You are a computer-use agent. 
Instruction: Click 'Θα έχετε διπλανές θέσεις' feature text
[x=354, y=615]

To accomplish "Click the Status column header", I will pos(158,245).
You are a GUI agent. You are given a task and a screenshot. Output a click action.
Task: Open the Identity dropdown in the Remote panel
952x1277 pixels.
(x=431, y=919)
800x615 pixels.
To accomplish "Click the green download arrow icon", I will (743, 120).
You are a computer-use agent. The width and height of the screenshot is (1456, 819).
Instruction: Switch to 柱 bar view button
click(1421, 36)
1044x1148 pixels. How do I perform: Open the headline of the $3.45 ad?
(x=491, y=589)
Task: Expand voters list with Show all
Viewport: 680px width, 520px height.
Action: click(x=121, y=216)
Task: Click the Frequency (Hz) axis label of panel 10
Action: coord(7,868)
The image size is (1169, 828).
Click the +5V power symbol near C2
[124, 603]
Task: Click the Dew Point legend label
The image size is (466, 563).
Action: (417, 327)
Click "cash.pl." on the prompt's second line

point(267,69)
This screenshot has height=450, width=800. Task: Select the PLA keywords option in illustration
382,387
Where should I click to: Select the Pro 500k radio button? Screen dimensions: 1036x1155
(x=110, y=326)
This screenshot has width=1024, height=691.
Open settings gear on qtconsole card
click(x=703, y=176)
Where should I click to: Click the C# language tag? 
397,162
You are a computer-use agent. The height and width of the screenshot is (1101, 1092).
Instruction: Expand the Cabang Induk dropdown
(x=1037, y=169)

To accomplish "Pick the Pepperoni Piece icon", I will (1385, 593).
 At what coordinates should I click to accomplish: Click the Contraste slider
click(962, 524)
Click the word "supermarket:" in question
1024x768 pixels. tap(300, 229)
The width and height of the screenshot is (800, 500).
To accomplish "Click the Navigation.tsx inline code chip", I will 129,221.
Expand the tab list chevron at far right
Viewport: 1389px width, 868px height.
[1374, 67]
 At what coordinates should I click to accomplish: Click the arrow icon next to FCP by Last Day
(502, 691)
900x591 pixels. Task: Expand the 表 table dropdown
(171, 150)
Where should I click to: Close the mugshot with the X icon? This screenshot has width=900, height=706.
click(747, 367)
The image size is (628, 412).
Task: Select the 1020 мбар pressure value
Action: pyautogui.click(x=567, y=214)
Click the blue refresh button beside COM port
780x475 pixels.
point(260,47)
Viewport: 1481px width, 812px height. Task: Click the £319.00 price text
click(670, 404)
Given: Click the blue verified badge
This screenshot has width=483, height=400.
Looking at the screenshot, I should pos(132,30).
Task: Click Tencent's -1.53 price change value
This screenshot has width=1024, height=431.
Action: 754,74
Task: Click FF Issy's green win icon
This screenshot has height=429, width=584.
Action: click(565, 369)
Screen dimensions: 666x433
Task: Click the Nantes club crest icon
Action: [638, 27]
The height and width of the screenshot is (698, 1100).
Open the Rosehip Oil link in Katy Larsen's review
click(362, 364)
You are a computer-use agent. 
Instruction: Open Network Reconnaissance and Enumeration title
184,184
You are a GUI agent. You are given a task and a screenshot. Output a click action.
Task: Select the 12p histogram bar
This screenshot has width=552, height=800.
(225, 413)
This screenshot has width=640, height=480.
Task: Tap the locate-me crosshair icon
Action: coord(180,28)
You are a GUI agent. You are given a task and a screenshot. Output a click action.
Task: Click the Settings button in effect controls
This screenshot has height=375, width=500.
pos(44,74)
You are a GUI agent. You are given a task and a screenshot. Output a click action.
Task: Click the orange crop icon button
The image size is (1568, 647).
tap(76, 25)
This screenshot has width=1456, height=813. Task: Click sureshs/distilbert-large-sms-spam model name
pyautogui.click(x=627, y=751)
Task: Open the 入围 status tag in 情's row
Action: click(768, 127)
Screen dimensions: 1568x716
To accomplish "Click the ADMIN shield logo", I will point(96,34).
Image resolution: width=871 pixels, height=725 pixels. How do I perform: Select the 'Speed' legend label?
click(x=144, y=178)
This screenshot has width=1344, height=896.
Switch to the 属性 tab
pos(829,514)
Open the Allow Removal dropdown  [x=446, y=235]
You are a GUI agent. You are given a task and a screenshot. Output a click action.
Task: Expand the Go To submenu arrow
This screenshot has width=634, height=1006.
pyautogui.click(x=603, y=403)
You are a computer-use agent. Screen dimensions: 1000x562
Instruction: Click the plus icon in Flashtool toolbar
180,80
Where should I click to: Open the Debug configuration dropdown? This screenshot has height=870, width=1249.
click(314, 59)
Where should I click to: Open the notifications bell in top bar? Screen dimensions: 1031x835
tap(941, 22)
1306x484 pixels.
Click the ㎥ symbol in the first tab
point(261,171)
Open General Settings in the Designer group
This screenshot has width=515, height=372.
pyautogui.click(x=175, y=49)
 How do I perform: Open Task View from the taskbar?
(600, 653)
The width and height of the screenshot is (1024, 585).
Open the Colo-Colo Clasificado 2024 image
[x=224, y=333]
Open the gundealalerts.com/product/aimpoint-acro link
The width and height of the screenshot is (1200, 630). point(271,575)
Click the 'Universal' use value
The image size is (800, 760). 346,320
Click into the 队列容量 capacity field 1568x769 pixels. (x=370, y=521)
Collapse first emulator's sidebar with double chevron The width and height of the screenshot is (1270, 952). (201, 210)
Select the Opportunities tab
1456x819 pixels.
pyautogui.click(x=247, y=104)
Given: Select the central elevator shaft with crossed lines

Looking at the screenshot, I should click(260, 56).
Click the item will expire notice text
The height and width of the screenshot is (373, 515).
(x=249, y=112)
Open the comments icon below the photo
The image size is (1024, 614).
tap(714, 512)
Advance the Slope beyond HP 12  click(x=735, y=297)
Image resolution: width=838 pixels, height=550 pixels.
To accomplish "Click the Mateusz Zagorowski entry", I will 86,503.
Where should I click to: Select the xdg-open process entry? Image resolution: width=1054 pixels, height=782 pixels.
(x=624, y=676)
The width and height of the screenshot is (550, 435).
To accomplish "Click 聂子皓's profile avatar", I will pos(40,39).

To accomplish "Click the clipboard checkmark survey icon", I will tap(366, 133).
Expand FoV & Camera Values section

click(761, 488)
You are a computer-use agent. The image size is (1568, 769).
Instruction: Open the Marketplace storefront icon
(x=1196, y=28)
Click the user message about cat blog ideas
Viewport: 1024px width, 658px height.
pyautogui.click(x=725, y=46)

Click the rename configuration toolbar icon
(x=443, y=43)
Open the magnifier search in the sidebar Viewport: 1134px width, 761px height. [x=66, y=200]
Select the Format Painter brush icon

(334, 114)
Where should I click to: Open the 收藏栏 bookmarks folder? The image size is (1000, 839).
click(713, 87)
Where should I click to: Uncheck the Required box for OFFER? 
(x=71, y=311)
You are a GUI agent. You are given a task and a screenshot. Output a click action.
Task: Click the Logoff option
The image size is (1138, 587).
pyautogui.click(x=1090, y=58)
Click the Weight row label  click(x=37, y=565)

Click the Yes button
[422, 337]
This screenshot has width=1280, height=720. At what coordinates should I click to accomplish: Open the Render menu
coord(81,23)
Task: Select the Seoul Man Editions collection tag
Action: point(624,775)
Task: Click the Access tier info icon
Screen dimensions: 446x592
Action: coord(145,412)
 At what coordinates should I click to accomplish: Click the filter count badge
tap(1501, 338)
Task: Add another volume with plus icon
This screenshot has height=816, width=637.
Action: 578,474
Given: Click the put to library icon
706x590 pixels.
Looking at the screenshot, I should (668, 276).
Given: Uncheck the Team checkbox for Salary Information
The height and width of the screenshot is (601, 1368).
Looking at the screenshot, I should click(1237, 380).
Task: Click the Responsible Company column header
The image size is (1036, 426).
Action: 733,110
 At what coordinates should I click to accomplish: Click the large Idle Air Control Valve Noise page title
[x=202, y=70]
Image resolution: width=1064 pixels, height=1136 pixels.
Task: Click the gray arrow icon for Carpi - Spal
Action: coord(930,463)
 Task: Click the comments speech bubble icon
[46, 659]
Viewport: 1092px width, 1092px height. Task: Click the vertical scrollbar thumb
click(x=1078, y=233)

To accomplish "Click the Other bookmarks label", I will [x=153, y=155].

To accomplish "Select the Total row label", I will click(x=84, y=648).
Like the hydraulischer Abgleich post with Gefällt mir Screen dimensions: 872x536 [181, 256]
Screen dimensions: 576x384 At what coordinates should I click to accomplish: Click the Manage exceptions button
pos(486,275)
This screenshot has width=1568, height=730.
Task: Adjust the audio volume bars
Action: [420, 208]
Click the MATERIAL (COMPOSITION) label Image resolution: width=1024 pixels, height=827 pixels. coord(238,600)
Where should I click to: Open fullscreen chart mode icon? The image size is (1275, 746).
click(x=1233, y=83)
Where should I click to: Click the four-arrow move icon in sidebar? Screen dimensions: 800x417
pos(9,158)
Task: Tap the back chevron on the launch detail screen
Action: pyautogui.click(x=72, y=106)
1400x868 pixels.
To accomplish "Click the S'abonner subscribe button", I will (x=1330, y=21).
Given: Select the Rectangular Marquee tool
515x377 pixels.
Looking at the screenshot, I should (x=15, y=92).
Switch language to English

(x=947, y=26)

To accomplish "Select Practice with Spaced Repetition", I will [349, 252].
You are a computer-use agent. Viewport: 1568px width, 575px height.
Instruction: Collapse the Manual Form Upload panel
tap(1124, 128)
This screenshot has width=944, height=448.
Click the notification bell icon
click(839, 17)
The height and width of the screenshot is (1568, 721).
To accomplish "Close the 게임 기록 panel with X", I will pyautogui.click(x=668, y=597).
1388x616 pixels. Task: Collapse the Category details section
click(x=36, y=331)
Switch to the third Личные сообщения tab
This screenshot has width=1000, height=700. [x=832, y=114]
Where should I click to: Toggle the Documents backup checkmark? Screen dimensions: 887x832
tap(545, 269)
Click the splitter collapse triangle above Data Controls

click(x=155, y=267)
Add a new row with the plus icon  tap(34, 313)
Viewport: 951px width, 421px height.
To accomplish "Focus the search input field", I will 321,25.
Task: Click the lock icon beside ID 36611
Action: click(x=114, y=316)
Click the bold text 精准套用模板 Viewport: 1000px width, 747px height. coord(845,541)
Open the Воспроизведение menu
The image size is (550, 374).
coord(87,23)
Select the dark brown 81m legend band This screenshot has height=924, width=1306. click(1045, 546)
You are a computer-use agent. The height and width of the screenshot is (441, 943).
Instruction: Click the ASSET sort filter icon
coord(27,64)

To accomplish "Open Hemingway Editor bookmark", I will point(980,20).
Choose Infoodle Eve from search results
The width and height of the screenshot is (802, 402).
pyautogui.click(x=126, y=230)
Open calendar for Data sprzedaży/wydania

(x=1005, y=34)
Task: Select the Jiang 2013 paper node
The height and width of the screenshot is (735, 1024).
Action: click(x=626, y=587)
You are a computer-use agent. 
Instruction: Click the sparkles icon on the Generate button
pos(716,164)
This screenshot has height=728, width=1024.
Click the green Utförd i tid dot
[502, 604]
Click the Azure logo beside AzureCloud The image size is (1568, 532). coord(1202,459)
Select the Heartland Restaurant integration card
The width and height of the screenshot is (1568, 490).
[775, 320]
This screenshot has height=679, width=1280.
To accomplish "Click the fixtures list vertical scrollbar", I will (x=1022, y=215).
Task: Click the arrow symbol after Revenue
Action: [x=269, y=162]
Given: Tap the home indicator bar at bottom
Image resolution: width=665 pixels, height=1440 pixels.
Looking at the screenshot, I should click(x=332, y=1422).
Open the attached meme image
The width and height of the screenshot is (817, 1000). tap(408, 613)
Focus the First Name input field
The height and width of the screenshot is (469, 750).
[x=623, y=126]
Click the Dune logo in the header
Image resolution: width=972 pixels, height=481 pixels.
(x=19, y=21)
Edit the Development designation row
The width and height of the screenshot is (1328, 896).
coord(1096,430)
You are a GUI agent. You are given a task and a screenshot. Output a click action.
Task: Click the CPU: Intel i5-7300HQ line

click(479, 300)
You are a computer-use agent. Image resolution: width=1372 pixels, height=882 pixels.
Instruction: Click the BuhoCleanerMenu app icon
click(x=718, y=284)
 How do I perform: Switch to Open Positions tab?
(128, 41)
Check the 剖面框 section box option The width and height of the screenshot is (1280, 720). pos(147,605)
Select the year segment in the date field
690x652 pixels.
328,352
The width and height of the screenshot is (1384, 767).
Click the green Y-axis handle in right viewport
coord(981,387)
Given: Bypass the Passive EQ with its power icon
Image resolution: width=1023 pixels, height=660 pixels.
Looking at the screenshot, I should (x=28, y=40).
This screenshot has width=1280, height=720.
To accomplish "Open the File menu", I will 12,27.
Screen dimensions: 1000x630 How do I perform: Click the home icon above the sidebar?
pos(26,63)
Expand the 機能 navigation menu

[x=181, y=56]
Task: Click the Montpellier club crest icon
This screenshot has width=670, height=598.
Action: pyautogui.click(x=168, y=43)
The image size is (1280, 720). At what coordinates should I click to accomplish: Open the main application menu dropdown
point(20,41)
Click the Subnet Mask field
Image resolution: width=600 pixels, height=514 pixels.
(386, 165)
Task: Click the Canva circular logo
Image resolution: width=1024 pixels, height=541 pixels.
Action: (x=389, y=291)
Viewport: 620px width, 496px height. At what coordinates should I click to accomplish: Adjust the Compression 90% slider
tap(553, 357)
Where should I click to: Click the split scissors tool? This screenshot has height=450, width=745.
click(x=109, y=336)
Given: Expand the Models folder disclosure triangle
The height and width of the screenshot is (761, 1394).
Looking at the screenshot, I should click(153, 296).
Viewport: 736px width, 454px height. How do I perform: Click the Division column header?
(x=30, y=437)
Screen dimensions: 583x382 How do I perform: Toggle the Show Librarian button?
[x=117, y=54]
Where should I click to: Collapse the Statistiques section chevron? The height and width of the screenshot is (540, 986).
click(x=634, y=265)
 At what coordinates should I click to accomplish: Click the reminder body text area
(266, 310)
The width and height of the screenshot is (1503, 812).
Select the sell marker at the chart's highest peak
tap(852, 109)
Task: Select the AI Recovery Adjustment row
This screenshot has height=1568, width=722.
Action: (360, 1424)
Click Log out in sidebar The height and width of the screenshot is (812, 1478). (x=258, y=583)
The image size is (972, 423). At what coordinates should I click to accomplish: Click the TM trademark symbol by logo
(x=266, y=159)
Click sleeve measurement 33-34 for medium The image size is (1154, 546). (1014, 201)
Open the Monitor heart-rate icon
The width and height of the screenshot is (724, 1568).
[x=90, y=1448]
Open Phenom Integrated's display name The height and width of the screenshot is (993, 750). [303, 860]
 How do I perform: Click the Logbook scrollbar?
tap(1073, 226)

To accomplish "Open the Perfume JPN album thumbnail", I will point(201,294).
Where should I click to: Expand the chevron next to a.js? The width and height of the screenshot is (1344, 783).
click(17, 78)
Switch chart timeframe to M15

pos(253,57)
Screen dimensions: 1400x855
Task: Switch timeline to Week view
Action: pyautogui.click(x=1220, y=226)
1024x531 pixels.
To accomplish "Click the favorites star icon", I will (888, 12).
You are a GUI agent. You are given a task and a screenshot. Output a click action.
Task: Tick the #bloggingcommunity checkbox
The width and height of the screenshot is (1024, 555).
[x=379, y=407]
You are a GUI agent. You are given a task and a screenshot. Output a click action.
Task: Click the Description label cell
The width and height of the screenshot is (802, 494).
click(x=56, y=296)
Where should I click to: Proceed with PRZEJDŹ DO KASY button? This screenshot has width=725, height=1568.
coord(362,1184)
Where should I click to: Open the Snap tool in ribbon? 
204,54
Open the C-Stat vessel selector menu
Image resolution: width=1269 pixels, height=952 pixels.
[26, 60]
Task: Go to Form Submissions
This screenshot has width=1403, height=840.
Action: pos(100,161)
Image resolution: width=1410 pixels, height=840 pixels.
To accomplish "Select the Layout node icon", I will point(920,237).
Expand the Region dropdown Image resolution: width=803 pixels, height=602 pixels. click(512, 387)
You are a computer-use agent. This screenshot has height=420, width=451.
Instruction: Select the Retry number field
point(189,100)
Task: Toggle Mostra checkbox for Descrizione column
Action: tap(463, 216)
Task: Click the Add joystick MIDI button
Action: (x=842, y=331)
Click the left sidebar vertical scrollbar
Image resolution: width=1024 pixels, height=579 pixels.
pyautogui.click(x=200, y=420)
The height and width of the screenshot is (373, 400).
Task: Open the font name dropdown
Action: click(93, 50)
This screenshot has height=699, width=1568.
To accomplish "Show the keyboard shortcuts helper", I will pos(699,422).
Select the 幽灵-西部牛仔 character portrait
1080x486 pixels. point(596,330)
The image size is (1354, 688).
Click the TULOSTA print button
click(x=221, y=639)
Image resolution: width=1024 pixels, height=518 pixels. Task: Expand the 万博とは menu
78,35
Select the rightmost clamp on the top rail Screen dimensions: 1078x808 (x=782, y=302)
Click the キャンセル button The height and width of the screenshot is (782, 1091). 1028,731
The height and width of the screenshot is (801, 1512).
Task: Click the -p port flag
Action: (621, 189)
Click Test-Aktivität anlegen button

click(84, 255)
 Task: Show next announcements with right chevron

--------

▶ **What you need to do**
Above are the records; repeat exactly the lines from the one holding "Task: Click the CPU: Intel i5-7300HQ line" down to the one holding "Given: Expand the", end lines included.

▶ **Exercise output**
Task: Click the CPU: Intel i5-7300HQ line

click(479, 300)
You are a computer-use agent. Image resolution: width=1372 pixels, height=882 pixels.
Instruction: Click the BuhoCleanerMenu app icon
click(x=718, y=284)
 How do I perform: Switch to Open Positions tab?
(128, 41)
Check the 剖面框 section box option The width and height of the screenshot is (1280, 720). pos(147,605)
Select the year segment in the date field
690x652 pixels.
328,352
The width and height of the screenshot is (1384, 767).
Click the green Y-axis handle in right viewport
coord(981,387)
Given: Bypass the Passive EQ with its power icon
Image resolution: width=1023 pixels, height=660 pixels.
Looking at the screenshot, I should (x=28, y=40).
This screenshot has width=1280, height=720.
To accomplish "Open the File menu", I will 12,27.
Screen dimensions: 1000x630 How do I perform: Click the home icon above the sidebar?
pos(26,63)
Expand the 機能 navigation menu

[x=181, y=56]
Task: Click the Montpellier club crest icon
This screenshot has width=670, height=598.
Action: pyautogui.click(x=168, y=43)
The image size is (1280, 720). At what coordinates should I click to accomplish: Open the main application menu dropdown
point(20,41)
Click the Subnet Mask field
Image resolution: width=600 pixels, height=514 pixels.
(386, 165)
Task: Click the Canva circular logo
Image resolution: width=1024 pixels, height=541 pixels.
Action: (x=389, y=291)
Viewport: 620px width, 496px height. At what coordinates should I click to accomplish: Adjust the Compression 90% slider
tap(553, 357)
Where should I click to: Click the split scissors tool? This screenshot has height=450, width=745.
click(x=109, y=336)
Given: Expand the Models folder disclosure triangle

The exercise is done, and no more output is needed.